Most operating systems provide the same core functionality as most SDS solutions. Linux poses a particular threat to SDS. It offers very mature volume management, protection from media failure (RAID), thin provisioning, and snapshots. Linux also offers built in SSD (Solid State Drive) cache technology. Additionally, it now provides one of the best deduplication technologies on the market, thanks to Red Hat’s acquisition of Permabit’s Virtual Data Optimizer (VDO). Red Hat is GPLing (General Public Licensing) it, preparing VDO for Linux upstreaming.
Linux also supports the system acting as a target mode block device. Currently Linux can act as a target for iSCSI, FC, and FCoE protocols. It even recently added NVMe over Fabric support (NVMe-oF).
What’s Missing? High Availability (HA) and Orchestration
The only capabilities missing to make a Linux server a viable standalone storage system is HA and orchestration of the various features. LINBIT with DRBD and LINSTOR promises to fill those gaps.
For a storage system, HA moves the concept of internal protection from media failure (RAID) outside of the system, protecting the organization’s data from both media and server failure. Some solutions add replication to move data outside the data center, adding protection from site failure.
DRBD is often thought of in a server context, with server-to-server replication protecting against server failure. The storage context uses DRBD to protect the organization’s data from the failure of a Linux storage server. A Linux server armed with its core features and DRBD provides most, if not all, of the same capabilities as an SDS solution or even a proprietary storage system.
One final missing component is orchestration. While Linux can claim feature parity with most SDS systems, it achieves that parity by individual utilities. The administrator needs to manage each utility separately. LINBIT’s LINSTOR is essentially an orchestration engine, controlling Linux’s various utilities like volume creations, snapshots, thin provisioning, caching and of course DRBD.
LINSTOR aims to build storage systems from generic (x86) nodes without recreating all the components that Linux already provides. LINSTOR deploys on distinct storage nodes or hyperconverged with Linux hypervisors or containers.
LINSTOR connects to the environment via “northbound” drivers, which enables those environments to control LINSTOR directly from that environment. Today the solution works with OpenStack Cinder, Kubernetes, OpenNebula, Proxmox, XenServer and the native Linux command line. LINBIT is also set to add support for SNIA’s Swordfish API and is hinting at a Windows port.
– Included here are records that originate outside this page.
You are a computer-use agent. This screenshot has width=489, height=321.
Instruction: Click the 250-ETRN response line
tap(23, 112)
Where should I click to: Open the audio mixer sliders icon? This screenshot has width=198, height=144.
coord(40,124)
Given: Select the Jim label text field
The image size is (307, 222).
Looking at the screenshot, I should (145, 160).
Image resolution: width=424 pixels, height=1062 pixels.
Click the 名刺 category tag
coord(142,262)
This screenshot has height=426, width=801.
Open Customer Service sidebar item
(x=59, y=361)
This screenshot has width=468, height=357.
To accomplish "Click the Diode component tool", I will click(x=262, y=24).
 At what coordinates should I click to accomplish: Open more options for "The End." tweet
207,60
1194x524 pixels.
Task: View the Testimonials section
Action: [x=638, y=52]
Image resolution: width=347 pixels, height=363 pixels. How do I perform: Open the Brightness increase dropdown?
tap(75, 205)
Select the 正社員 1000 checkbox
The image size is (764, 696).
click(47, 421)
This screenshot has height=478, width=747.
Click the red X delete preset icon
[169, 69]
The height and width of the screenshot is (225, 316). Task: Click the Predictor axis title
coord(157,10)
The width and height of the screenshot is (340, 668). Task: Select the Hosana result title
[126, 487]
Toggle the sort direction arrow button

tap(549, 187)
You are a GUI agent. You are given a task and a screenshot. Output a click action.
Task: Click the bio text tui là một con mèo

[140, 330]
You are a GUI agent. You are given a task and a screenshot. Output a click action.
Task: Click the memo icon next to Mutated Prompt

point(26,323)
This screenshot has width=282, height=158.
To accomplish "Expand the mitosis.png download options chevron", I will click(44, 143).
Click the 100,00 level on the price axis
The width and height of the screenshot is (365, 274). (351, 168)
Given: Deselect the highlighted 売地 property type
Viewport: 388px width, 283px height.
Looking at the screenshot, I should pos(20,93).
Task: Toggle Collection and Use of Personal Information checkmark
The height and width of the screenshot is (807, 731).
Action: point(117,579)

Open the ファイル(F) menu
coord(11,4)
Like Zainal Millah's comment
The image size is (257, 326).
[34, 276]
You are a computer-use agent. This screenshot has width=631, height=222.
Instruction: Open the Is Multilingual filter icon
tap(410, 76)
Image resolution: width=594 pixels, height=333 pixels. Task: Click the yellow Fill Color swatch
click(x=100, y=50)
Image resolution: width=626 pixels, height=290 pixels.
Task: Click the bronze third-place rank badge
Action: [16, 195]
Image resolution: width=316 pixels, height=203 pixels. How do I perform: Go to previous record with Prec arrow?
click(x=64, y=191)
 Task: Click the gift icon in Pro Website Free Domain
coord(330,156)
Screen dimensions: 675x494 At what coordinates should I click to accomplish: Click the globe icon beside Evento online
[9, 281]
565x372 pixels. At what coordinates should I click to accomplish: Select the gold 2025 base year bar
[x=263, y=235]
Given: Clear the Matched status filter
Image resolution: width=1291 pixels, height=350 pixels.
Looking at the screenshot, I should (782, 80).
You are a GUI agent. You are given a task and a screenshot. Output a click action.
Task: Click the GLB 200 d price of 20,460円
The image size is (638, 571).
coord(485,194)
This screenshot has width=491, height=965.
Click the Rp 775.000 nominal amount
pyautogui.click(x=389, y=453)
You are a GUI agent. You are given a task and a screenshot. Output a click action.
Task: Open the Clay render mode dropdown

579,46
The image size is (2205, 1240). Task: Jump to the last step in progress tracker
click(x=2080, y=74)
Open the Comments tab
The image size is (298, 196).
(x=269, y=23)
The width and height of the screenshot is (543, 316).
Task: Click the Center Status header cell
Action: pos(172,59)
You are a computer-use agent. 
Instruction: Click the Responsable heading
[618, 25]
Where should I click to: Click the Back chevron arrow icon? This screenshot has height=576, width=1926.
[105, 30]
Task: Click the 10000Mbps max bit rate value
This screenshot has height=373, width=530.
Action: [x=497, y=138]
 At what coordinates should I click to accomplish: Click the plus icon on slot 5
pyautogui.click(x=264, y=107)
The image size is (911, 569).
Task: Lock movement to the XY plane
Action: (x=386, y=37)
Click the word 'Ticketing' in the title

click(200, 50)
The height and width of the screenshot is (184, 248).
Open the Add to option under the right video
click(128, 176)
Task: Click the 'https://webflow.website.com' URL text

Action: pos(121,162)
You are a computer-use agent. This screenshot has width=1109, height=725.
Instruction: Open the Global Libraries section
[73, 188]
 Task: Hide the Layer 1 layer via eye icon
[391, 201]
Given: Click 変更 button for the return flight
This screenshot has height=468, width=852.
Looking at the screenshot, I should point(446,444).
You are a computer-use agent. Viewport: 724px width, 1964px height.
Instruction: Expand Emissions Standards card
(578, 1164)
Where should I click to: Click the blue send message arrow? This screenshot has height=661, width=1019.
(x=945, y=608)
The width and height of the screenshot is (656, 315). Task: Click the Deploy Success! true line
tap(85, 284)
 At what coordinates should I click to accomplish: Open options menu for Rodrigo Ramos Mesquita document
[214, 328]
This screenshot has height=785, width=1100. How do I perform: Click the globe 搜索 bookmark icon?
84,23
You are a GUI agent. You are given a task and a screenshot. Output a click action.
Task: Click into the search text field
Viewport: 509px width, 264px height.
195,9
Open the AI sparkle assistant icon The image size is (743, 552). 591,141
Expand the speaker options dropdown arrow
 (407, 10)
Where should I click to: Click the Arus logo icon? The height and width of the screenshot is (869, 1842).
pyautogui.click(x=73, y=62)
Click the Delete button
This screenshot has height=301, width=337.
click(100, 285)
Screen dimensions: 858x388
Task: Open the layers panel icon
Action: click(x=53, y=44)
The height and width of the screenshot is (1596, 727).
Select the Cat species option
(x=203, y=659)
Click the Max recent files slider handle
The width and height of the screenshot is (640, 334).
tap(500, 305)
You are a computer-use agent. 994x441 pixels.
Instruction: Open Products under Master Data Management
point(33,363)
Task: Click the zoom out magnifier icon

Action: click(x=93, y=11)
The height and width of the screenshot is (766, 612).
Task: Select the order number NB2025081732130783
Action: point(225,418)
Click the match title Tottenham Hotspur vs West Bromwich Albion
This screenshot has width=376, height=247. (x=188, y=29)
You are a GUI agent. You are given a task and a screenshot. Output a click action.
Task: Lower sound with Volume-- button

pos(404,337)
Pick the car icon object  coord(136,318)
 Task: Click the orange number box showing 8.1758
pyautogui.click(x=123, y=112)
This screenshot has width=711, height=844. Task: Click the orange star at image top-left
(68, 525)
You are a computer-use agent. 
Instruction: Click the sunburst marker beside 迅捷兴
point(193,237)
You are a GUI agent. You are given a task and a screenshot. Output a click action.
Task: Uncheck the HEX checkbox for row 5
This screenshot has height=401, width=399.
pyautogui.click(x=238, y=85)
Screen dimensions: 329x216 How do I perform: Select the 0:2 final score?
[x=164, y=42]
While there are other Linux based SDS applications available on the market, LINSTOR’s advantage is in its simplicity and being Open Source. Instead of replacing existing well vetted utilities that already exist in the Linux distribution, it manages and orchestrates them. LINSTOR then adds to those utilities DRBD+Pacemaker for replication and HA. This method of implementing SDS should result in a less expensive but more scalable and hardened solution. It also enables LINBIT to continue to innovate faster than its competition since it doesn’t have to re-create, and subsequently maintain, all the necessary but already existing components.
What if an SDS solution, instead of replacing capabilities that were already in the operating system, simply added capabilities that were not there and then knitted those utilities together for seamless operation? In the case of a robust operating system like Linux, the SDS solution only needs to add shared access to data and orchestration of the various storage utilities that Linux already provides. LINBIT is delivering LINSTOR to add orchestration and control to what Linux, with the addition of DRBD, already provides.